ResetAA Font size: Print

David A. MARCHECK, Appellant, v. Donna M. MARCHECK, Appellee.

No. 2D14–749.

    Decided: March 27, 2015

Matthew P. Irwin and Sam R. Assini of Men's Rights Law Firm, Cape Coral, for Appellant. Donna M. Marcheck, pro se.

David Marcheck (Former Husband) appeals a final judgment of dissolution of his marriage to Donna Marcheck (Former Wife). He challenges, among other issues, values reflected in the equitable distribution (ED) worksheet. As part of the ED scheme, the court ordered Former Husband to make an equalizer payment to Former Wife of $35,777. Because there was not competent, substantial evidence supporting the court's valuation of the business income, we reverse that portion of the final judgment of dissolution and affirm the remainder of the judgment without comment.

Former Husband, an electrician, owns Daystar Electrical Contractors, Inc., at which Former Wife worked for some time handling much of the administration such as bookkeeping, payroll, and accounts receivable. The parties' historical income was primarily derived from Daystar, and Former Wife received a paycheck like the other employees. When the economy soured, Daystar downsized and all of its employees were laid off; Former Wife, too, stopped working for Daystar and found employment elsewhere. Former Husband continued to operate Daystar and managed to keep it operating until the economy recovered. It is now moving toward profitability: as of trial Daystar had a pending job for which it billed $100,000 and accounts receivable, as of trial, of $40,000, some of which stems from the pending $100,000 job. There was no testimony as to what else comprises the $40,000 or what would be the usable (net) income from this amount.

The majority of this appeal has turned on Former Husband's income vis-à-vis Daystar's assets. The parties entered into a pretrial stipulation, though the scope and impact of that stipulation have been subject to litigation. As part of this stipulation, the parties agreed that Daystar's accounts receivable were $16,951 prior to trial. There was competent, substantial evidence supporting that Former Husband had assets aside from Daystar's accounts receivable valued at $136,228 and debt of $100,451.

In determining the equalizer payment to be made to Former Wife, the court initially calculated Daystar's accounts receivable as $60,000. It then subtracted the stipulated amount of accounts receivable, $16,951, to arrive at $43,049. The court added this $43,079 to its valuation of $136,228–the value of Former Husband's other assets. It then deducted Former Husband's debt of $100,451 leaving a total of $35,777 as the equalizer payment. However, the court's initial calculated amount of accounts receivable, $60,000, is not supported by competent, substantial evidence.

The crux of the problem is that the testimony regarding Daystar's $100,000 job did not provide the evidence that the court relied upon. The $100,000 was the gross amount for the job. Similarly, the $40,000 figure the court used was the amount Daystar had already received including the $100,000 job and any others from that same year: that figure was still only a gross amount, not a net amount. And there is an indeterminate amount of overlap between the two figures as we do not know how much of the gross receipts includes the $100,000 job.

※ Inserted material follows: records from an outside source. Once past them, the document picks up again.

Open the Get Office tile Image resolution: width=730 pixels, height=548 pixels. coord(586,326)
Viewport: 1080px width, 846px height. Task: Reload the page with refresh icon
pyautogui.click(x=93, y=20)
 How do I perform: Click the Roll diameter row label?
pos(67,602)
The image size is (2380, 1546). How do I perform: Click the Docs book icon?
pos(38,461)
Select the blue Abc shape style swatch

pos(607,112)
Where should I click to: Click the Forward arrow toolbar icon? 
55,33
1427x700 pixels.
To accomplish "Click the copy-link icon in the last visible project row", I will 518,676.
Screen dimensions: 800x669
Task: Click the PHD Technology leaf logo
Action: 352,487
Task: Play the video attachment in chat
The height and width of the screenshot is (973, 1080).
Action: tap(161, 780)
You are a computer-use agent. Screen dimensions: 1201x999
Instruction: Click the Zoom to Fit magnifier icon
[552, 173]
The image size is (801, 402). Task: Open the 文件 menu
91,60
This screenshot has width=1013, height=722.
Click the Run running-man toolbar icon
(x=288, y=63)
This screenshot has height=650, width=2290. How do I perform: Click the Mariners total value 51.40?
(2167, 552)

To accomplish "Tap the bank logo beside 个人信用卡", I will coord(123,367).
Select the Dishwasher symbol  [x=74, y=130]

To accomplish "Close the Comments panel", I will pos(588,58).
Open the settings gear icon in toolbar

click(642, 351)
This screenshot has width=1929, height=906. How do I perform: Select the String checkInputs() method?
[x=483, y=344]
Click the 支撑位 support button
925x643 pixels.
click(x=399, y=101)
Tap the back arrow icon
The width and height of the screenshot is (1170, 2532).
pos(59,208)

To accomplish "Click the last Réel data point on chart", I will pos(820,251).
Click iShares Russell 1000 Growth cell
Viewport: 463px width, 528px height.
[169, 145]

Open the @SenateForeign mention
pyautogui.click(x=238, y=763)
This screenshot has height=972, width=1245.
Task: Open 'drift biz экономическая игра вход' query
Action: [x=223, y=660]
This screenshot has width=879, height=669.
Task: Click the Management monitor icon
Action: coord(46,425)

For the purpose of determining the amount of income that is attributable to a spouse in computing alimony, section 61.046(8), Florida Statutes (2010), defines “income” as

any form of payment to an individual, regardless of source, including, but not limited to: wages, salary, commissions and bonuses, compensation as an independent contractor, worker's compensation, disability benefits, annuity and retirement benefits, pensions, dividends, interest, royalties, trusts, and any other payments, made by any person, private entity, federal or state government, or any unit of local government.

Moore v. Moore, 40 Fla. L. Weekly D356, at D356 (Fla. 2d DCA Feb. 6, 2015).1 “In calculating a party's monthly income, business expenses must be deducted from the party's gross income.” Id. Thus, while the court could consider any of Daystar's net income regardless of how it was subsequently distributed (salary to Former Husband, reinvested in business, etc.), the court could not hypothesize amounts, nor can gross incomes substitute for net incomes without more information. See id.; Vanzant v. Vanzant, 82 So.3d 991, 992–93 (Fla. 1st DCA 2011) (holding that a finding of former husband's net income was not supported by the record because the relied-upon figures reflected the gross income shown on former husband's amended financial affidavit, not his net income).

The numbers the court used are not otherwise supported by the record. There is no documentary evidence as to net incomes for the business or enough information for us to deduce the net income. Accordingly, there is no competent, substantial evidence supporting the ED scheme, and we must reverse and remand for further proceedings. On remand, it is within the trial court's discretion to consider additional evidence.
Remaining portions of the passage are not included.